Gradually pour the egg-milk mix into the well, stirring gently until all the flour is blended with the liquids.
Beat the mix for a minute or so, until there are a few small bubbles on the surface
Heat butter in a frying pan.
When hot, pour in just enough batter to make a thin pancake (about 1/4 cup for a 9-10 inch pan), Quickly tilt the pan to spread the batter evenly and cook quickly on both sides, until golden brown.
Squeeze lemon juice and sugar on the pancake before rolling it.
Then sprinkle more juice and sugar on the rolled pancake before serving.
Also good with blueberries and/or maple syrup
(Makes about 7 or 8 pancakes. And any left-over mix keeps well in the frig for a day or two.)
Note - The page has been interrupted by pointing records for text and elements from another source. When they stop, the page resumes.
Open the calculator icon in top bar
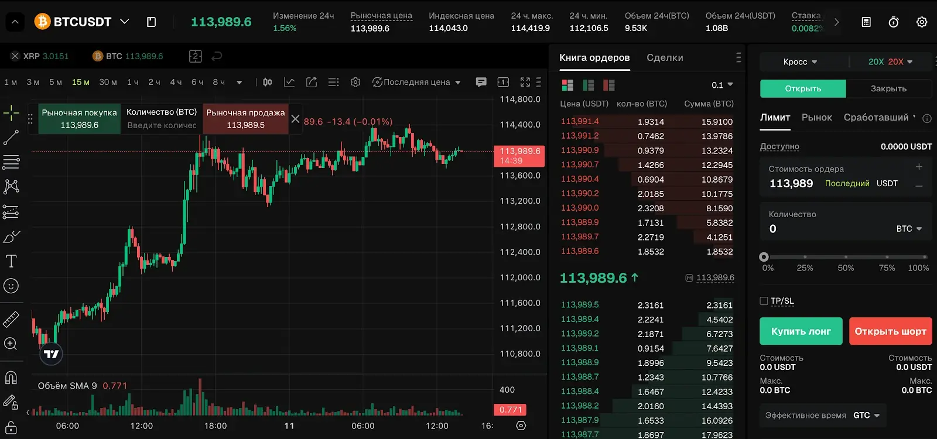The width and height of the screenshot is (937, 439). point(866,22)
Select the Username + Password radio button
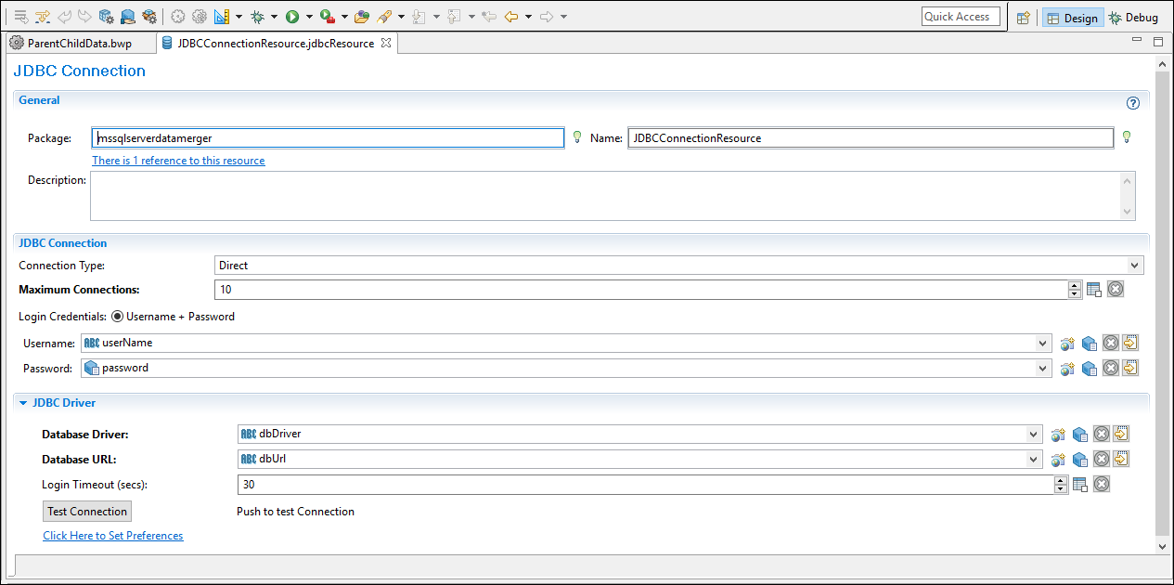Screen dimensions: 1174x585 (117, 317)
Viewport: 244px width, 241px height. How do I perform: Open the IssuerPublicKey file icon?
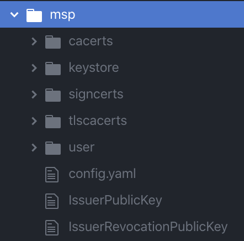click(52, 201)
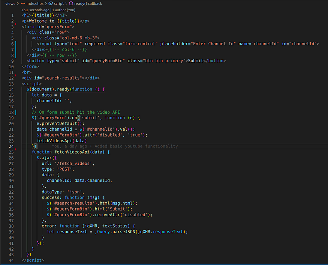Open the '1 author (You)' CodeLens link
Viewport: 328px width, 265px height.
64,10
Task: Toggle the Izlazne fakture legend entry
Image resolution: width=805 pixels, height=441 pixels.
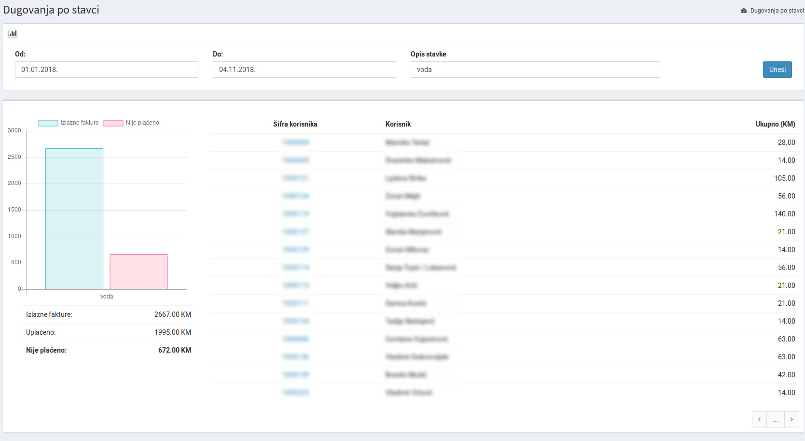Action: tap(69, 123)
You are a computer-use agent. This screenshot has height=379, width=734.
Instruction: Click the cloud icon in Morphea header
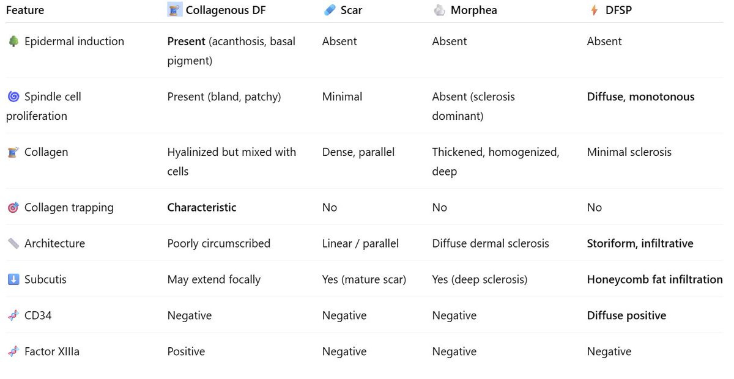(x=439, y=10)
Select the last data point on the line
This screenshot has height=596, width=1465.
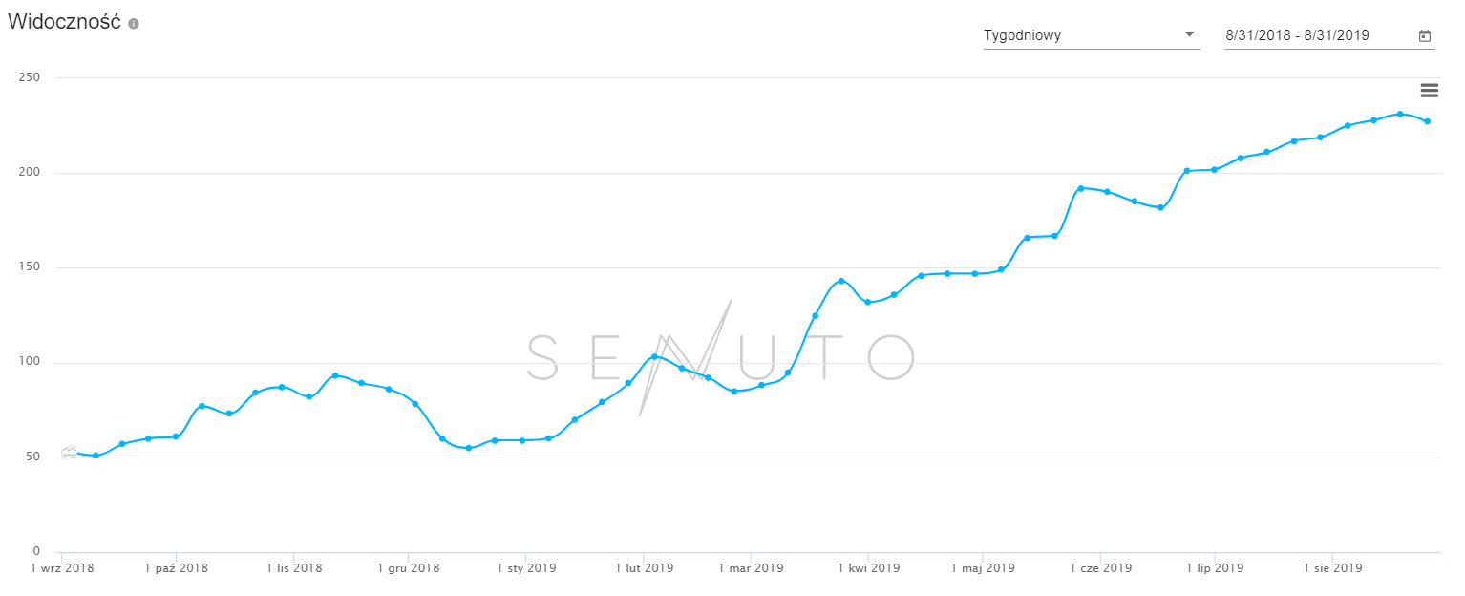tap(1427, 121)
* My mother never owned any measuring cups, spoons or scales. A cup was, for her, whatever tea-cup was nearest to hand. Experiment in my own kitchen has shown that most tea-cups are, fortunately, very close to the 1 cup of a standard measuring cup.
Note from Ciao Chow Linda: This is my recipe for the blueberry sauce in the photo:
Blueberry sauce
1/2 cup water
2 T. sugar
2 tsps. cornstarch
grated rind of 1/2 lemon
juice of 1/2 lemon
2 cups blueberries
Mix sugar and 1/4 cup of water in a saucepan. Bring to a boil, letting the sugar dissolve. Take the other 1/4 cup of water and mix in a small cup with the cornstarch, until there are no lumps. Add to the pot and cook for a couple of minutes until thickened. It will become a little looser when you add the blueberries. Place the blueberries in the pot and cook a few minutes more, but not so long that the blueberries lose their shape. Add lemon juice and grated rind, cooking only for another minute. If still too thick, add a little more water.